Paris Agreement Air Conditioning
This is one of the great dilemmas of climate change: we are taking the comfort of air conditioning so that global energy consumption for this purpose has already tripled since 1990. It is on track to grow even faster by the middle of the century – and provided fossil fuels provide electricity that could generate enough carbon dioxide emissions to warm the planet by a deadly half-degree Celsius. Researchers have also shown that people who live in warmer areas, even for a very short period of time, feel good at higher internal temperatures. They argue that human comfort, whether mental or biological adaptation, is adaptable and not objective. This seems to be clear to many people who live with these temperatures. At a recent climate change conference in London, an Indian delegate rebuked: „If I can work and work at 30C, you could do it, believe me.“ If we are not about to be saved by technology and global political changes seem like a distant hope, there remains a very simple way to reduce the damage caused to the environment by air conditioning systems: less to take advantage of them. But as Julia Steinberger, an eco-economist and author of the IPCC, has written, all serious proposals to change our lifestyle – the reduction of imported driving, theft or avocados – are considered „beyond the pale, heretics, almost delusional.“ This is especially true for air conditioning systems where phone calls to use them less are often treated as proposals for people to die in heat waves or as evidence of a malicious desire to deny others the same comfort that citizens of rich countries already enjoy. The overall dominance of air conditioning systems was not inevitable. As recently as 1990, there were only about 400 m of air conditioners in the world, mainly in the United States. Originally built for industrial use, air conditioning was finally considered essential, a symbol of modernity and comfort.
Then the air conditioning became global. Today, like other drivers of the climate crisis, we are running to find solutions, and we wonder how we are so closely linked to a technology that is drowning us.
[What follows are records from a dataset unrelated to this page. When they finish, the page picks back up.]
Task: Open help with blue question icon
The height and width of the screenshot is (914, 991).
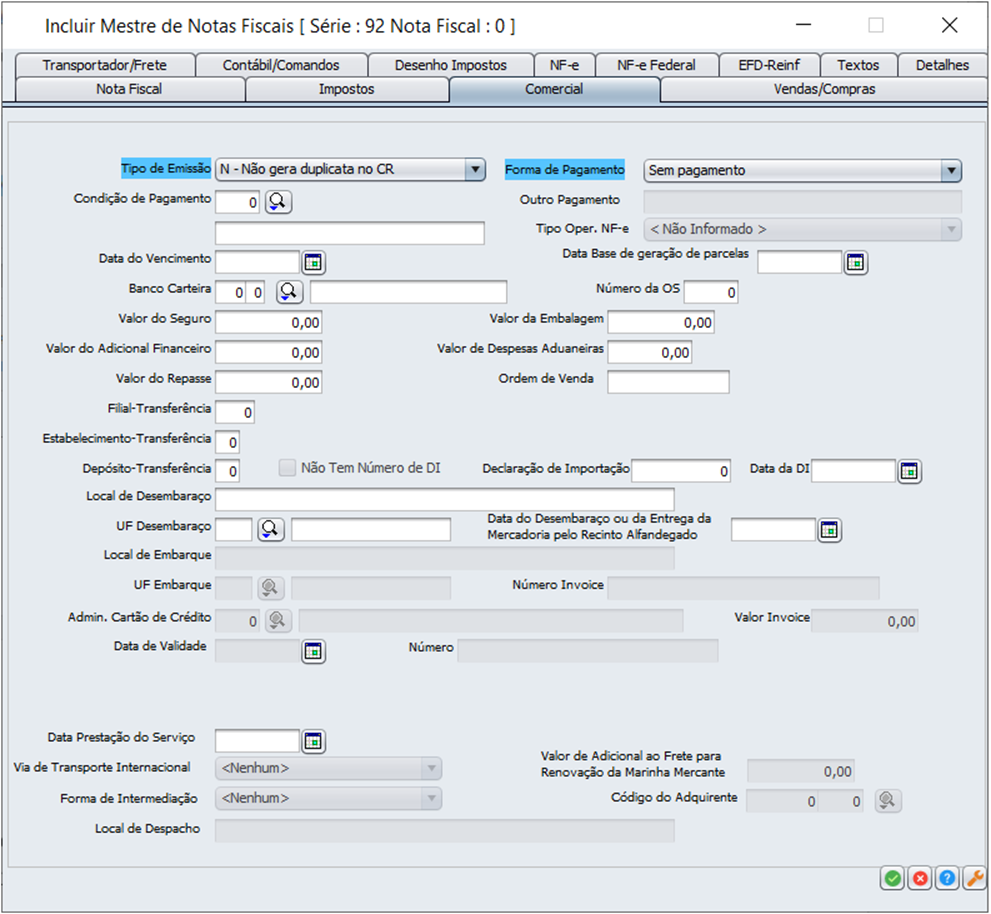Action: coord(946,878)
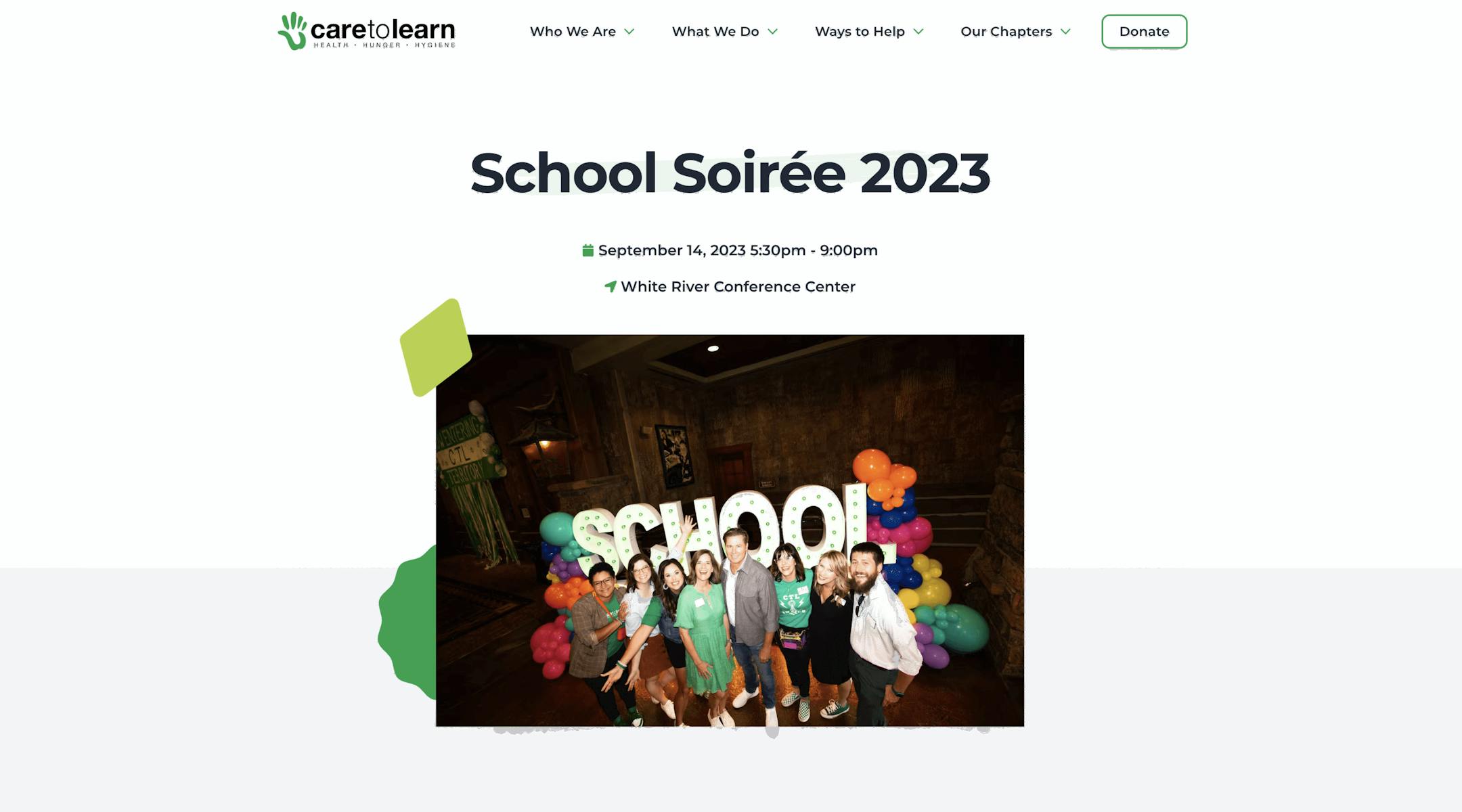Open the School Soirée group photo
1462x812 pixels.
[x=730, y=531]
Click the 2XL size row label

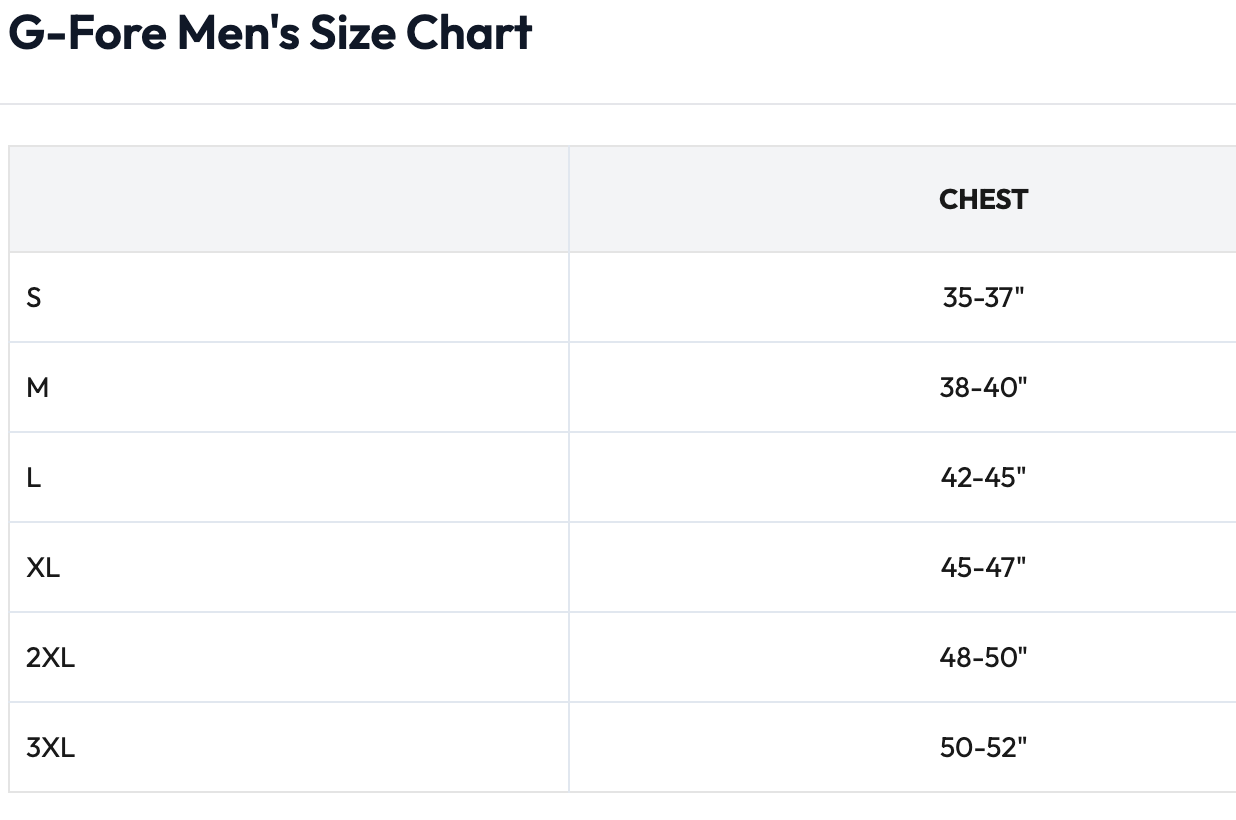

One Thursday night in Manhattan last month, New Yorkers were preparing for what meteorologists had predicted would be the hottest weekend of the year. Over the past two decades, every record of peak electricity consumption in the city has occurred during a heat wave, as millions of people simultaneously turn on their air conditioning systems. And so employees in downtown Con Edison, the company that supplies electricity to more than 10 million people in the New York area, were busy transforming a conference room on the 19th floor into an emergency call center. Growing demand for air conditioning systems and refrigerators may accelerate global warming, but new guidelines could help reduce emissions by setting clear performance standards for new appliances. All these reports note the terrible irony of this feedback loop: warmer temperatures lead to more air conditioners; more air conditioning leads to warmer temperatures.